What the task requires: The required output consists solely of the lines from the line containing "The width and height of the screenshot is (660, 450)." through the end of the records, copied exactly.

━━━━━ Dataset extract

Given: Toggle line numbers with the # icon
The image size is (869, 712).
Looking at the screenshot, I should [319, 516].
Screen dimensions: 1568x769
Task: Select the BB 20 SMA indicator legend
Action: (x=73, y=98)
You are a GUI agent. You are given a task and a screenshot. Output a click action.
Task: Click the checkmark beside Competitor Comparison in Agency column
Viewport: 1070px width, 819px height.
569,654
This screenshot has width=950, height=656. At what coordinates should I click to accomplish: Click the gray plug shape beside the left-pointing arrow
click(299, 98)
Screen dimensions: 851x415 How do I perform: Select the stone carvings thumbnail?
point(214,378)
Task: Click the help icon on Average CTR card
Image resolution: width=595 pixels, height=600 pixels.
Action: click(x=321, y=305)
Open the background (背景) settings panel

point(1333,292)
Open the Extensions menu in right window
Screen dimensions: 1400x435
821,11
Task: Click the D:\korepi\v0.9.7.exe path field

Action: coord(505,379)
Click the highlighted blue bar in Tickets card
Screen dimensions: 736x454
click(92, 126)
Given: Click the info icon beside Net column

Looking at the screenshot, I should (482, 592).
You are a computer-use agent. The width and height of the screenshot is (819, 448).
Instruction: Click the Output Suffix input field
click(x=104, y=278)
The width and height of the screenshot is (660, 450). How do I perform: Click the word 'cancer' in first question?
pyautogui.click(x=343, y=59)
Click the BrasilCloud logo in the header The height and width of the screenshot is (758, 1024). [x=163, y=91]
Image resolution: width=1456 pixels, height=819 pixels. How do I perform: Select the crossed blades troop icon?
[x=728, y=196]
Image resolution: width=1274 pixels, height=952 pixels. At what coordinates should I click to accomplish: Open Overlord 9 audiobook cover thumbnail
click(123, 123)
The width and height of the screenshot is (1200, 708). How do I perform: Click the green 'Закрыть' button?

━━━━━━━━━━

Answer box:
The width and height of the screenshot is (660, 450). How do I perform: Click the word 'cancer' in first question?
pyautogui.click(x=343, y=59)
Click the BrasilCloud logo in the header The height and width of the screenshot is (758, 1024). [x=163, y=91]
Image resolution: width=1456 pixels, height=819 pixels. How do I perform: Select the crossed blades troop icon?
[x=728, y=196]
Image resolution: width=1274 pixels, height=952 pixels. At what coordinates should I click to accomplish: Open Overlord 9 audiobook cover thumbnail
click(123, 123)
The width and height of the screenshot is (1200, 708). How do I perform: Click the green 'Закрыть' button?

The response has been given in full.